• Activity: An exact transcription of the lines below, from the first through the one containing "The height and width of the screenshot is (2576, 1188).", is the only output wanted.

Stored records
* * * * * * * * *
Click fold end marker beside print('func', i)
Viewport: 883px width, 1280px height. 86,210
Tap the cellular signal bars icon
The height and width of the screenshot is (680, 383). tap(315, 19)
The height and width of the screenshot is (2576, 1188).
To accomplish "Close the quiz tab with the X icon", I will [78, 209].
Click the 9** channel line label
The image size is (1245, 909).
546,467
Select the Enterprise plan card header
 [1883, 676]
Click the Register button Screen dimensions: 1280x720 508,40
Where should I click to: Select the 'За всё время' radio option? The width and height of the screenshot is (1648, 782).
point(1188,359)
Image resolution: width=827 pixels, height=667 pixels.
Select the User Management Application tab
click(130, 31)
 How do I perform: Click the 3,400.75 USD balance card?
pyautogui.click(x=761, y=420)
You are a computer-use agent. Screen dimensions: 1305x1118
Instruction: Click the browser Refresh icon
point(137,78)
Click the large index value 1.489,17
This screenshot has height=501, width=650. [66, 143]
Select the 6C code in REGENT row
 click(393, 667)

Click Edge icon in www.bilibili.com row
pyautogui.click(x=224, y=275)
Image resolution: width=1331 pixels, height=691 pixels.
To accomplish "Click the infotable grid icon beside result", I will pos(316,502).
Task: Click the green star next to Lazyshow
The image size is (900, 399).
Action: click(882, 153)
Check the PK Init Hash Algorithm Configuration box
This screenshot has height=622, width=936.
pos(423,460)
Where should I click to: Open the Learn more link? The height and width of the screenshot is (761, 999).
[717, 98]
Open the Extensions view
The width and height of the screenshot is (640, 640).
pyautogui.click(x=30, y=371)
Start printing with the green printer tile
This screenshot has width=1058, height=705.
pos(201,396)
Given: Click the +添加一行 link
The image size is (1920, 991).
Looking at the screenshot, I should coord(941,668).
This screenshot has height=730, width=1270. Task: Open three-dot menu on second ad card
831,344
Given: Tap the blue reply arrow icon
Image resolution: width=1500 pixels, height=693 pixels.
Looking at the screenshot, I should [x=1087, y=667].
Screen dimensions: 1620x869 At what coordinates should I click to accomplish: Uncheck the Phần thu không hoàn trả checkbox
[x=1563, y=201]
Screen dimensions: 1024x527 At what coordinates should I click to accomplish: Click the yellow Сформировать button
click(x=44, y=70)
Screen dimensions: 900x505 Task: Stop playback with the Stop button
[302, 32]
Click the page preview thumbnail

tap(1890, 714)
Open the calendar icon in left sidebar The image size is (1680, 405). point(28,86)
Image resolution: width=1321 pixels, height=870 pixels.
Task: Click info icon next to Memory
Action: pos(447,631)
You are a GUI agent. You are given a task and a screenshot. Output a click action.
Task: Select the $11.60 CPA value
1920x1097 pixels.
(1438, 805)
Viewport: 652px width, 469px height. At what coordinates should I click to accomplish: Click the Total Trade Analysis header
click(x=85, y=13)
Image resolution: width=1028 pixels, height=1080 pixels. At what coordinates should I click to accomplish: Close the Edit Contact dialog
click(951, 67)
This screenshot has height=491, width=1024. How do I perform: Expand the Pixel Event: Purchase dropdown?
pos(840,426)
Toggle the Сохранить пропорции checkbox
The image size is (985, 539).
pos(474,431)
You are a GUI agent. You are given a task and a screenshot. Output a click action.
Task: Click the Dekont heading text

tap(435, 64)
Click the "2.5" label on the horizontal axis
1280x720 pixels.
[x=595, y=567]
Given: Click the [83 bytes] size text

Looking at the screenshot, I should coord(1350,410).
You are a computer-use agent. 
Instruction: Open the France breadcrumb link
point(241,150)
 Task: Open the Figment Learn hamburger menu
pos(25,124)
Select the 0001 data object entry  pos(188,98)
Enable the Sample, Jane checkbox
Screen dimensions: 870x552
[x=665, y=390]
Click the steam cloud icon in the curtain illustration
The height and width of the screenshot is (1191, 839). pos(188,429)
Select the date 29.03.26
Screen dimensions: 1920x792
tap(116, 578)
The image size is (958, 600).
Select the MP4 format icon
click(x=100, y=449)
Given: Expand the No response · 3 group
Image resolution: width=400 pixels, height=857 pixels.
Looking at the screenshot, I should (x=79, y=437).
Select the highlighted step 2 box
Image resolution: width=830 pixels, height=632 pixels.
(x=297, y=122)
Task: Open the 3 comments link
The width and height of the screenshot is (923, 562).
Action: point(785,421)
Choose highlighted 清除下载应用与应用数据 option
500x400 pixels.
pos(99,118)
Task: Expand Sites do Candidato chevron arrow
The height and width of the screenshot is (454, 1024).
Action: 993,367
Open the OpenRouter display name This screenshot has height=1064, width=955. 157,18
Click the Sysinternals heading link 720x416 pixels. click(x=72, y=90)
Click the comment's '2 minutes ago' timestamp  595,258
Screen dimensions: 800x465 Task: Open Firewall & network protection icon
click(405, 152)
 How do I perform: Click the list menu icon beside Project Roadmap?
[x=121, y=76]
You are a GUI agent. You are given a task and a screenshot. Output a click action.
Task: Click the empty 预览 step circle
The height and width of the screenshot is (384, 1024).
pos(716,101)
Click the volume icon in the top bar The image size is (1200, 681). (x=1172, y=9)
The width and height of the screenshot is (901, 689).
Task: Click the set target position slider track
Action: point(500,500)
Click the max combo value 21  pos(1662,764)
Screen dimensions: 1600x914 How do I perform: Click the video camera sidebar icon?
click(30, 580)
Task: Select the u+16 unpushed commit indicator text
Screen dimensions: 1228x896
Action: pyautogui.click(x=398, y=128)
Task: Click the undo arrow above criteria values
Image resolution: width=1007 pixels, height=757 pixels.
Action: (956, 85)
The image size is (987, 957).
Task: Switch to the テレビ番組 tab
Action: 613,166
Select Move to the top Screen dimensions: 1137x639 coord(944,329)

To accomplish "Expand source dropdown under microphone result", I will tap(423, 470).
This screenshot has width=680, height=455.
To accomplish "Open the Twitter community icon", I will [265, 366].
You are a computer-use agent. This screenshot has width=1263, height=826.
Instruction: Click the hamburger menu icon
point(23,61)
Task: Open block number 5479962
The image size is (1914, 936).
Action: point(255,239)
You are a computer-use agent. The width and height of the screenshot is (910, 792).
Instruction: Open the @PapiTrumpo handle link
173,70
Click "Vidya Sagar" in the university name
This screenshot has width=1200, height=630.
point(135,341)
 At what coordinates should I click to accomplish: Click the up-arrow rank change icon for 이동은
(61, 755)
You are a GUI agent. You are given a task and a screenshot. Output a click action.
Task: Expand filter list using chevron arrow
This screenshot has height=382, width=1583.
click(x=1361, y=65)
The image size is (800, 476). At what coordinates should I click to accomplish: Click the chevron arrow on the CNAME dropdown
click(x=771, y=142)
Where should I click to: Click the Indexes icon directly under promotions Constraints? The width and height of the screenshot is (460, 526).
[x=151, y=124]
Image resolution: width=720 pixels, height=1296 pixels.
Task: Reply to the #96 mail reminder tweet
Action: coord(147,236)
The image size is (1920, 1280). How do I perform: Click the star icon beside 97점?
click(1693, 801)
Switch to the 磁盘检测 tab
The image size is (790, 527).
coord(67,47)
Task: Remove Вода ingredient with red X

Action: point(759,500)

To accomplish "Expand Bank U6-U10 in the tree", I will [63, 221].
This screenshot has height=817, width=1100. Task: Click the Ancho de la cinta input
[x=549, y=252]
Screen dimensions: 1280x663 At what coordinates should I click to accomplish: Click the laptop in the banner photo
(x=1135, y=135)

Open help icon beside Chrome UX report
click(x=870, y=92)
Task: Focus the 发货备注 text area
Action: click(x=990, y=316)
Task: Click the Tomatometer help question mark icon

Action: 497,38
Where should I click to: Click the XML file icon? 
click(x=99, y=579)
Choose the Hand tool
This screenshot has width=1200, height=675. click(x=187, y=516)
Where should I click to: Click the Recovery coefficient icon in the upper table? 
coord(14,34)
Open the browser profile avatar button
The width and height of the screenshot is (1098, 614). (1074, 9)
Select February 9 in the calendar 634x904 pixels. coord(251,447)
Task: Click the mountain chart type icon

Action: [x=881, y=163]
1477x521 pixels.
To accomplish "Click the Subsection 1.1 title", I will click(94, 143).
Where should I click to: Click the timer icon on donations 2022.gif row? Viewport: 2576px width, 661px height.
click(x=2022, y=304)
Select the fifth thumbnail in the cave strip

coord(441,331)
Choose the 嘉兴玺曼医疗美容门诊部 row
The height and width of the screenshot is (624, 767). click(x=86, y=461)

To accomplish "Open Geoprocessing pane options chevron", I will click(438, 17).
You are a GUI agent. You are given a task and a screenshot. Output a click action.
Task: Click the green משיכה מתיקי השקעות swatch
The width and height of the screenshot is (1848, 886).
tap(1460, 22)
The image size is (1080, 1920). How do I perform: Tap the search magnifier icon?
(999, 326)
* * * * * * * * *
• Exercise result:
Click fold end marker beside print('func', i)
Viewport: 883px width, 1280px height. 86,210
Tap the cellular signal bars icon
The height and width of the screenshot is (680, 383). tap(315, 19)
The height and width of the screenshot is (2576, 1188).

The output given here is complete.